VENICE — Tropical Depression Fred had not returned to tropical storm status as it moved north Friday, but there was still a possibility it would strengthen Friday night or today.
“Overall, there hasn’t been a whole lot of change,” said Eric Oglesby, a meteorologist with the National Weather Service Tampa based in Ruskin.
The National Weather Service Tampa expects 3-6 inches of rain around Sarasota County with higher isolated totals in some locations.
This rain on top of the recent rain storms in the area has the potential to cause flooding.
“That is going to be the major impact,” Oglesby said.
The Daily Sun and Venice Gondolier will be updating tropical storm stories online for free throughout the weekend at www.yoursun.com.
The track has shifted a bit toward the west, according to Oglesby. If it tracked further west and offshore, it will just brush the coast, he said.
He said that regardless of where the storm goes, the area should expect heavy rain.
“Still expecting conditions to start to deteriorate as you get into Saturday afternoon and into the evening and overnight hours,” Oglesby said.
Coastal Charlotte and Lee counties were put under a tropical storm watch Friday and the NWS was looking at expanding it north toward Tampa, but there was still some uncertainty.

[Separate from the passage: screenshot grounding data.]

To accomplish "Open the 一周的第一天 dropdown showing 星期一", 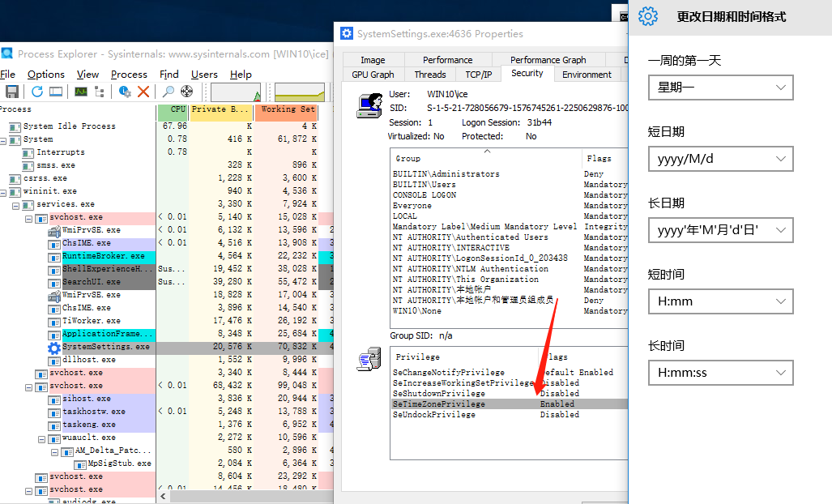I will [720, 88].
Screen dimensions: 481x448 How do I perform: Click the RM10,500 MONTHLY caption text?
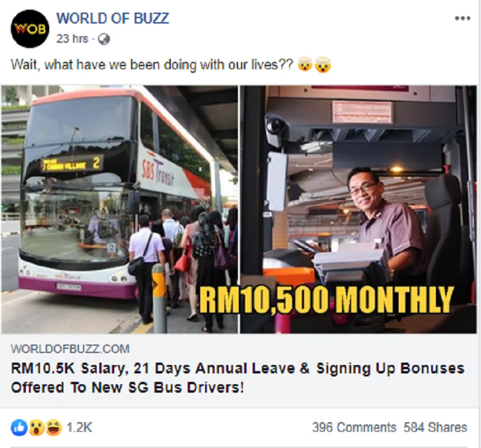click(326, 300)
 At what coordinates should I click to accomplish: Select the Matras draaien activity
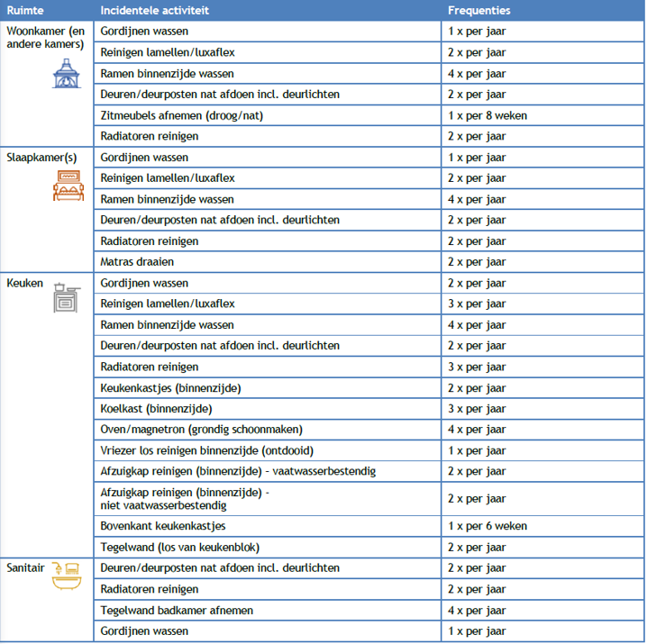137,262
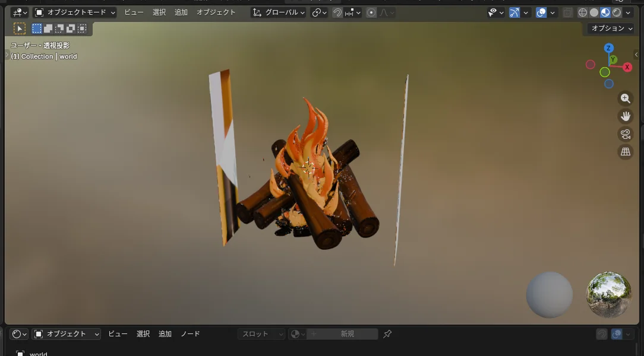Viewport: 644px width, 356px height.
Task: Toggle camera view with the camera icon
Action: tap(625, 134)
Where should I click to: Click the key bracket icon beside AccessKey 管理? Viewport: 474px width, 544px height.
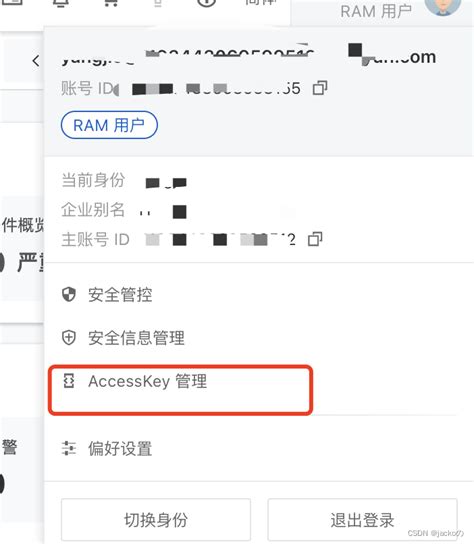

There was the possibility of tornadoes for the area starting today and going into Sunday as well.
Oglesby said the other significant impact for the area would be tides of 1-3 feet above normal.
The Daily Sun expects its print edition to be late to customers on Sunday due to weather conditions of the storm.
If strong winds occur with this or any other storm, the bridges going onto Venice island would be locked in the down position with cars being able to cross.
As of Friday afternoon, the South Jetty was still open but Venice Public Works moved all benches and tables to a more secure location.
Several sandbag operations across the county on Friday allowed residents to prepare for any flooding caused by Tropical Depression Fred.
The Sarasota County sandbag station in Wellfield Park in Venice gave out 310 bags of sand as of early Friday afternoon.
“We need to be prepared for anything this time of year,” Sarasota County Emergency Management Chief Ed McCrane said in a video. “We at the EOC are going to be monitoring those storms and the public needs to do the same thing.”